Desde tiempos inmemorables el ser humano narra, cuenta historias. Es de las expresiones más naturales que tenemos. Narramos cuentos o sucesos que vivimos, muchas veces agregando una pizca de magia al relato, lo que algunos describen como fantasía. Pero, ¿qué sucede cuando vivís una vida realmente fantástica y podés contarla? ¿Cuándo salís de una pequeña pecera a comerte el mar entero?
No sólo a las personas nos gusta narrar, también disfrutamos mucho el otro lado: escuchar (aunque es verdad que algunas personas carecen de esa habilidad). Nos gusta que nos cuenten. Revivir experiencias ajenas en el relato del otrx, o visualizar mundos extraordinarios provenientes de la imaginación de ese otrx. Hay relatos que nos asombran y otros que nos enojan un montón. Nos duelen las historias de injusticias y nos emocionan las de amor. Nos metemos en el personaje, sentimos las palabras como propias y es porque en definitiva todxs transitamos las mismas emociones.
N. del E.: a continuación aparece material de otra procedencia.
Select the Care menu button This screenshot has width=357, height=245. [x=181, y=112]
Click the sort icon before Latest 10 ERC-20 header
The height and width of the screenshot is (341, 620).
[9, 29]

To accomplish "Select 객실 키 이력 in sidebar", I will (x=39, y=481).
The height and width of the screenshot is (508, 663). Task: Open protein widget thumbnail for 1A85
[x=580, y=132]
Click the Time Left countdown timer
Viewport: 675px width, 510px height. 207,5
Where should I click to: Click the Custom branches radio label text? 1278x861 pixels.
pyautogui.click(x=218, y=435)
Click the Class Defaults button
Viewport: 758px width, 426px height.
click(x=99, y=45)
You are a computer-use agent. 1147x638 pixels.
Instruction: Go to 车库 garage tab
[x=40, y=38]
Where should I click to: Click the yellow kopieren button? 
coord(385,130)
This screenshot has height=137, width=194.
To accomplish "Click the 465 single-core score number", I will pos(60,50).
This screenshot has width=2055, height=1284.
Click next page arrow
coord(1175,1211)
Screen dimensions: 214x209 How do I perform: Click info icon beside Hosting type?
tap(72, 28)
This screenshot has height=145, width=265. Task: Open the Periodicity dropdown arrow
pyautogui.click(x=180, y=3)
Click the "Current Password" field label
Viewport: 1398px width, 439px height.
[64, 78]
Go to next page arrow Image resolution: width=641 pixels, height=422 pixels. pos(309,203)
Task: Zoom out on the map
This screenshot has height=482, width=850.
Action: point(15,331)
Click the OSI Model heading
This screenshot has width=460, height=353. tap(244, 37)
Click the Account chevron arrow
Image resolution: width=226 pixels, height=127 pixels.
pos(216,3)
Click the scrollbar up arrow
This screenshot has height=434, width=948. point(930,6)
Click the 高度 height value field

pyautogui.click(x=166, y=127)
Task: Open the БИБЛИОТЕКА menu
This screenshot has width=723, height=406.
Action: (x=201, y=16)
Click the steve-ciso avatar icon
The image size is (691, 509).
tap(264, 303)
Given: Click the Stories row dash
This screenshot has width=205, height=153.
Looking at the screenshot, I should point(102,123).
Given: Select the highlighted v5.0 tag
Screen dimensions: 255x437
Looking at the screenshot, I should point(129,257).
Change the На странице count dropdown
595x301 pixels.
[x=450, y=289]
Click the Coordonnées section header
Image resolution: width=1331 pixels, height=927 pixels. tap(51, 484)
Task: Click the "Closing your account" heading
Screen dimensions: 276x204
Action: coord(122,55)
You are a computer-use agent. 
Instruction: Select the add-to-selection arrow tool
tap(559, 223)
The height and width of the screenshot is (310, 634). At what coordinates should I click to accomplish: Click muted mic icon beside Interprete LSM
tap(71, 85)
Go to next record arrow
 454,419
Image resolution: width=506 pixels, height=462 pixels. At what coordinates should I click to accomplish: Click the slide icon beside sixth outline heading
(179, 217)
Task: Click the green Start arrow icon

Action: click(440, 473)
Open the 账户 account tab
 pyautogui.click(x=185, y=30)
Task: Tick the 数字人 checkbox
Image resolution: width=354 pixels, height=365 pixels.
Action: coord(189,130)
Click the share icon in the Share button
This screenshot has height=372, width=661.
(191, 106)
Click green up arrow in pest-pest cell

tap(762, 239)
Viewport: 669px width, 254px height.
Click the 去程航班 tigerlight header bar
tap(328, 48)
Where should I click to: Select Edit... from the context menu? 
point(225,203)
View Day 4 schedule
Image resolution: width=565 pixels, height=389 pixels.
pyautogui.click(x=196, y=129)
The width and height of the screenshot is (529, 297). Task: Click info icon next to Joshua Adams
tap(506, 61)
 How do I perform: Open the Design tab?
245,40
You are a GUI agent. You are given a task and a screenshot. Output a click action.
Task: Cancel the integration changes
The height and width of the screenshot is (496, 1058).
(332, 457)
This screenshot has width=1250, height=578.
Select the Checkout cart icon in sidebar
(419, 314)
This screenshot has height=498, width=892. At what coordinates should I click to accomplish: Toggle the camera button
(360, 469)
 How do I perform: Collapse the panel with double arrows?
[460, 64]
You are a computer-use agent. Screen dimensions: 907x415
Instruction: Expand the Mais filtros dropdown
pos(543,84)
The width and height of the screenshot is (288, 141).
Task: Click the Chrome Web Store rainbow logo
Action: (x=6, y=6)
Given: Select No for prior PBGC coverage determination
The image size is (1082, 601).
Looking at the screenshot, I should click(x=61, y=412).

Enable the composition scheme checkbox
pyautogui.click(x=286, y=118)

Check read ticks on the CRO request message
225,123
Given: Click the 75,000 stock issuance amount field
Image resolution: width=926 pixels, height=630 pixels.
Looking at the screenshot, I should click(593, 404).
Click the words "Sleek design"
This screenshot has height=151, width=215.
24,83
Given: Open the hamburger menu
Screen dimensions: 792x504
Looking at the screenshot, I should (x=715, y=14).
Narramos con la voz pero también con el cuerpo. Los gestos, las caras, el énfasis en cada palabra. Las pausas necesarias. Hay personas más eufóricas y otras que te atrapan en su naturalidad. Relatamos todo el tiempo, absolutamente todo. Cuando nos juntamos con amigues, con la familia y hasta cuando te cruzás a tu vecina barriendo que te frena para contarte algo de su día. Ella relata, relata su historia. Es nuestra forma de conectar.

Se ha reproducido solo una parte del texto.